> _MATERIAL TO PROCESS_:
****

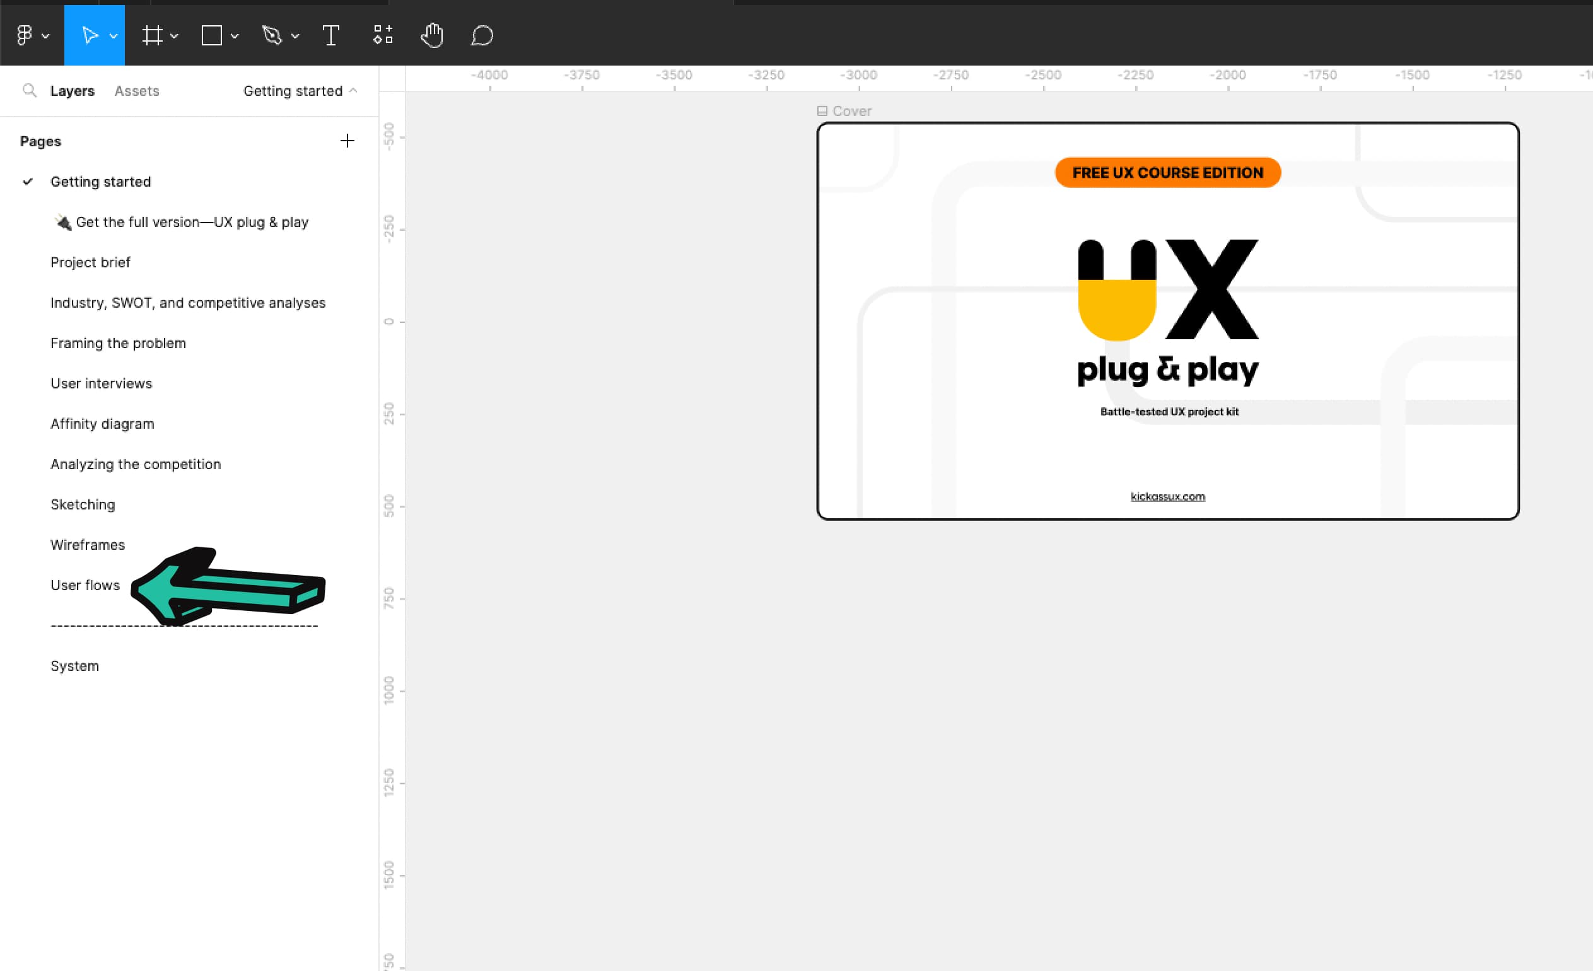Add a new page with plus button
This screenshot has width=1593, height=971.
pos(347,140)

****

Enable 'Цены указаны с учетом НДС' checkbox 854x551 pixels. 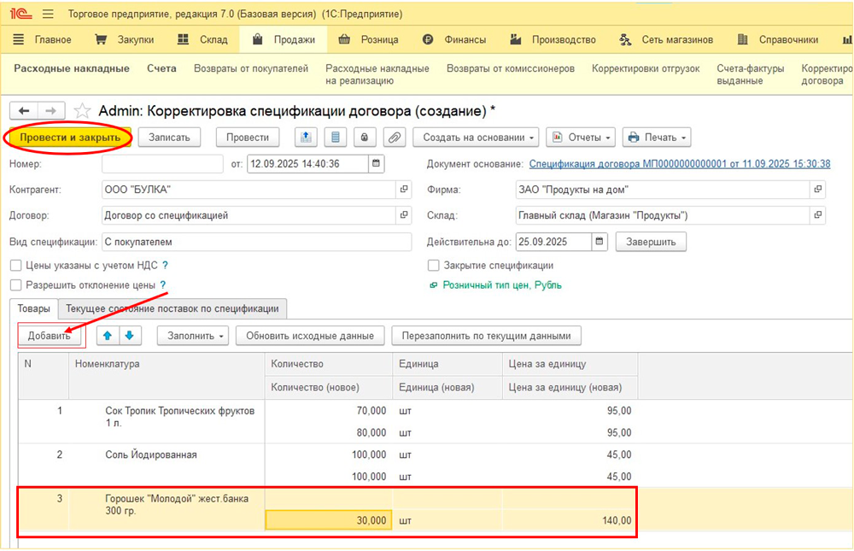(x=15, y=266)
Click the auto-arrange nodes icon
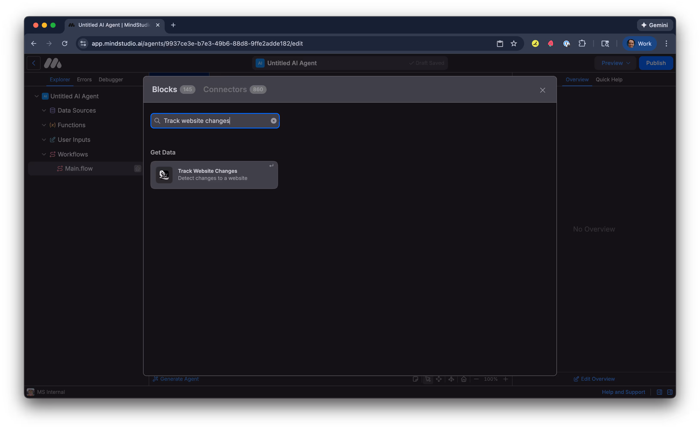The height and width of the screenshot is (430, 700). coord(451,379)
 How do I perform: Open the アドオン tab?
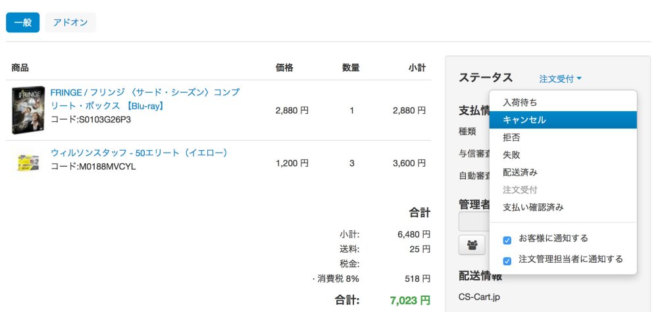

****

> _AIM_:
Repeat the data from the line with "Add a new page with plus button" through the line with "pos(347,140)", including both of those lines, and leave the pictures out of your answer.

> _COMPLETED TASK_:
Add a new page with plus button
This screenshot has width=1593, height=971.
pos(347,140)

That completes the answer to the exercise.